ヌーヴォー・ロマンの旗手アラン・ロブ=グリエの脚本と、アラン・レネの演出が生んだ、映画史上最も美しく、最も難解とされる作品の一つ。だが「わからない」ことを恐れる必要はない。この映画の魅力は、理解ではなく体験にある。幾何学的に整えられた庭園、廊下を延々と進むカメラ、影のない人物たち──すべてが夢の中にいるような浮遊感を生み出す。過去と現在、現実と記憶がどこまでも溶け合い、観る者自身の記憶さえ揺さぶってくる。ヴェネツィア国際映画祭で金獅子賞を受賞。公開から60年以上経った今もなお、映画における「時間」と「記憶」の表現として、これを超える作品はそう多くない。
ポネット
監督・脚本: ジャック・ドワイヨン 出演: ヴィクトワール・ティヴィソル、マリー・トランティニャン、グザヴィエ・ボーヴォワ 公開年: 1996年 / 上映時間: 97分 受賞: ヴェネツィア国際映画祭主演女優賞(ヴィクトワール・ティヴィソル、当時4歳)

4歳の少女が、死んだお母さんに会えると信じている
交通事故で母を亡くした4歳のポネット。大人たちは「ママはもう帰ってこない」と言うけれど、ポネットは信じない。お母さんは帰ってくる。だって約束したから。神様にお願いすれば、きっと──。

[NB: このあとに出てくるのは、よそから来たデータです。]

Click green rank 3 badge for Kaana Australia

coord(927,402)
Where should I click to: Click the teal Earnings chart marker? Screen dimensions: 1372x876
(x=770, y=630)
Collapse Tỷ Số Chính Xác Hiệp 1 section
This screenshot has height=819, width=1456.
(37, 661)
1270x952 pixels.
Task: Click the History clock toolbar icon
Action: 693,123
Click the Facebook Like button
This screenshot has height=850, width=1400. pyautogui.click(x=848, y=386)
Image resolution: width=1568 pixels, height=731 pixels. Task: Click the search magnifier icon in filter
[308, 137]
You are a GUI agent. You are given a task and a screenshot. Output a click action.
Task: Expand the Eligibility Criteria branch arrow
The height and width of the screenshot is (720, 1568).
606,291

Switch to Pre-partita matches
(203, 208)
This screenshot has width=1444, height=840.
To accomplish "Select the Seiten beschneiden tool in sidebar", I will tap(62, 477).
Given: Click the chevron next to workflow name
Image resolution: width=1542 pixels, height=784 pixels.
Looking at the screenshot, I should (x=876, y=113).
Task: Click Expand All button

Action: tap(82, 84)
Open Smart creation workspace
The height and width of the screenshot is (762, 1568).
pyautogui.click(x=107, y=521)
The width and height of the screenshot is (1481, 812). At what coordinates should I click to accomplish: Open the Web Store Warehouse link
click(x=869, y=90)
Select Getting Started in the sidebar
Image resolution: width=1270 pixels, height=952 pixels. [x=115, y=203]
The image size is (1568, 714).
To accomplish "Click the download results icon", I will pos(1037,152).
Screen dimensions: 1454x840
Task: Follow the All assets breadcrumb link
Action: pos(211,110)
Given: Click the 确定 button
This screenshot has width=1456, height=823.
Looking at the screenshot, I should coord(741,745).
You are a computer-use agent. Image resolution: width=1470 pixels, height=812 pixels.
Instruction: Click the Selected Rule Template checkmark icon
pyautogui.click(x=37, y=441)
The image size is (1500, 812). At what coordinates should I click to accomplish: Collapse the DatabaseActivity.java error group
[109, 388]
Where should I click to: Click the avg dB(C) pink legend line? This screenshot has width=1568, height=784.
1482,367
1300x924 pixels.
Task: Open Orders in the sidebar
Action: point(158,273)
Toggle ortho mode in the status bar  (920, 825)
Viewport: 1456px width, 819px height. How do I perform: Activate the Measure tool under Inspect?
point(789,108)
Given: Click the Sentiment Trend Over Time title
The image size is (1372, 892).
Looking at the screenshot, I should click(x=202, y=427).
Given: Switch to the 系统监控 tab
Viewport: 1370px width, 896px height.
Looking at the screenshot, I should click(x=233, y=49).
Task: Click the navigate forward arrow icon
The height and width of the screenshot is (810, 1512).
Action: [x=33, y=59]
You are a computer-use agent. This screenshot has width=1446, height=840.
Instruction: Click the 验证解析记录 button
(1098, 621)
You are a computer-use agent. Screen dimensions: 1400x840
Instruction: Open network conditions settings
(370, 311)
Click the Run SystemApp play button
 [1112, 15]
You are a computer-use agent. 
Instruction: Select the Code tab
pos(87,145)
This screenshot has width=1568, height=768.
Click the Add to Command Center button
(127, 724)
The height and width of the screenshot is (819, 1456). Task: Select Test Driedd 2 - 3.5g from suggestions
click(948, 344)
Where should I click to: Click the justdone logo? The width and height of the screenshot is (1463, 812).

この映画の主演女優賞を受賞したヴィクトワール・ティヴィソルは、撮影当時わずか4歳。ヴェネツィア国際映画祭史上最年少の主演女優賞受賞者だ。ドワイヨン監督は子供たちに脚本を渡さず、状況だけを説明して自然な反応を引き出したという。だからポネットの涙も、怒りも、祈りも、演技には見えない。4歳の子供が「死」をどう受け止めるのか。理解できないからこそ、全力で抵抗し、全力で信じようとする。その姿は、大人が忘れてしまった何かを突きつけてくる。静かな映画だが、心の一番柔らかい場所に、深く届く作品だ。